It’s June. That means I’ve had my iPhone for about four months and it has already become extremely hard to live without. In fact, I have no intention of trying to live without it. Not only does it sit in my pocket for most of the day, it recharges right next to my bed every evening. In short, you can have my iPhone when you pry it out of my cold, internet deprived, hands.

On the other hand, one of the single best things about the iPhone is the Apple App Store. And what could be better than sharing out a list of my favorite apps?

So here’s my list of favorite apps, in no particular order. Rather, these are the ones that I use on a regular basis; these are the apps I go to as primary functions in my phone.

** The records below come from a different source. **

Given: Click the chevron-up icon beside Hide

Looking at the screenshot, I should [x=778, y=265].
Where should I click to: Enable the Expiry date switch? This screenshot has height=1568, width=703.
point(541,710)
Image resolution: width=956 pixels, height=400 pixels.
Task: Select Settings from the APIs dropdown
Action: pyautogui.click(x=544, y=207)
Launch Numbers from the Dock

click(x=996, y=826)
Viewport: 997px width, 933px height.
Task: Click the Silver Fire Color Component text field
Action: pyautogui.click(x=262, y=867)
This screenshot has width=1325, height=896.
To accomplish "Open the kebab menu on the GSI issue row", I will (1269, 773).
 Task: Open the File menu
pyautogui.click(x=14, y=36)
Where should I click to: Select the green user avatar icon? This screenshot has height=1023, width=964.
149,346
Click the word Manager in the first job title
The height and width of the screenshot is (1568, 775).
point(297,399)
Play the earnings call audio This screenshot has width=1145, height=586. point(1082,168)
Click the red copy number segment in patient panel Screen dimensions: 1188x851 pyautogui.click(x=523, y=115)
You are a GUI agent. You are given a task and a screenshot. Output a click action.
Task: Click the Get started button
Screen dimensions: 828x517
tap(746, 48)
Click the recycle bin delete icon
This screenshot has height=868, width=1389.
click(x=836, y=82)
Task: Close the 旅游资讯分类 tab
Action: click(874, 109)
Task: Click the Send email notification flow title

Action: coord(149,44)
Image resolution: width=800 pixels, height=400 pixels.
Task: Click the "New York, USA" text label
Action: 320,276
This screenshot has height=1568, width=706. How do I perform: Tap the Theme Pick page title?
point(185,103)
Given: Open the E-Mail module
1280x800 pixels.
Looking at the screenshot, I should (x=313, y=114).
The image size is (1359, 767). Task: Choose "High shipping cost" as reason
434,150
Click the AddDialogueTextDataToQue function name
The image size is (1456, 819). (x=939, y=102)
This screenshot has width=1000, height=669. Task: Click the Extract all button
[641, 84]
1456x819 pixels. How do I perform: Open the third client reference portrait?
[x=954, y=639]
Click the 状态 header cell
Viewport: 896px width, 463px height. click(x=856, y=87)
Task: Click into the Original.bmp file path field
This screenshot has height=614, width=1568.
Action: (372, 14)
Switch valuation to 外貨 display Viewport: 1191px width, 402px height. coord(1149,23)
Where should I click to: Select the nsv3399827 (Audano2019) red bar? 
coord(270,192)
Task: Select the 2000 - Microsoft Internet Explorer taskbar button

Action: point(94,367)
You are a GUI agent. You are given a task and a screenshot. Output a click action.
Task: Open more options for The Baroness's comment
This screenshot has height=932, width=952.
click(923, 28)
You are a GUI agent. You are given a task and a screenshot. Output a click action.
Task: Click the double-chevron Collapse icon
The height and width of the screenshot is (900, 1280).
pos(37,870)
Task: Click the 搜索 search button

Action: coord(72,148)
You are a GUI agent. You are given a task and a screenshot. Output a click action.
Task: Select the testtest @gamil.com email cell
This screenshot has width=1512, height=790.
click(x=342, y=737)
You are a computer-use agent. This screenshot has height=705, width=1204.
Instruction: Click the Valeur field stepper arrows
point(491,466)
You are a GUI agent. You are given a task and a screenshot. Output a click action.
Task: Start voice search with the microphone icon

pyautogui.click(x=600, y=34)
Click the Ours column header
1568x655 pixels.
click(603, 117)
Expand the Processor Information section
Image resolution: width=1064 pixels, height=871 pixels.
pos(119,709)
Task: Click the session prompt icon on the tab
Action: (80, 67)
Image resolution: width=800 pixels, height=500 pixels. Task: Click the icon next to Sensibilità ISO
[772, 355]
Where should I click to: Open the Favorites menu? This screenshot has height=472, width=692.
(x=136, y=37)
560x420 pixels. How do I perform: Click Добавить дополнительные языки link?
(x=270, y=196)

Bloom – Brian Eno’s ambient music maker is a fantastic bit of stress relief kit. The interface is simple, clean, and, if I may say so, pretty. When launched, the app gives the user a blank field of pastel color. Touching the screen will produce a chime or bell, whose pitch and tone vary with where on the screen the user has touched. Generally, the pitch is lower at the bottom of the screen and higher at the top, with tone density going from heavy to light when going from right to left on the screen. Once a sound is produced it repeats itself, along with any others produced in short loops creating ambient, atonal rhythms from the touches the user has made. And the loops can be quite beautiful, and totally relaxing in a very zen way. I find it works beautifully as stress relief during a hard day. If I can find just five minutes along to play with Bloom, things seem much more workable.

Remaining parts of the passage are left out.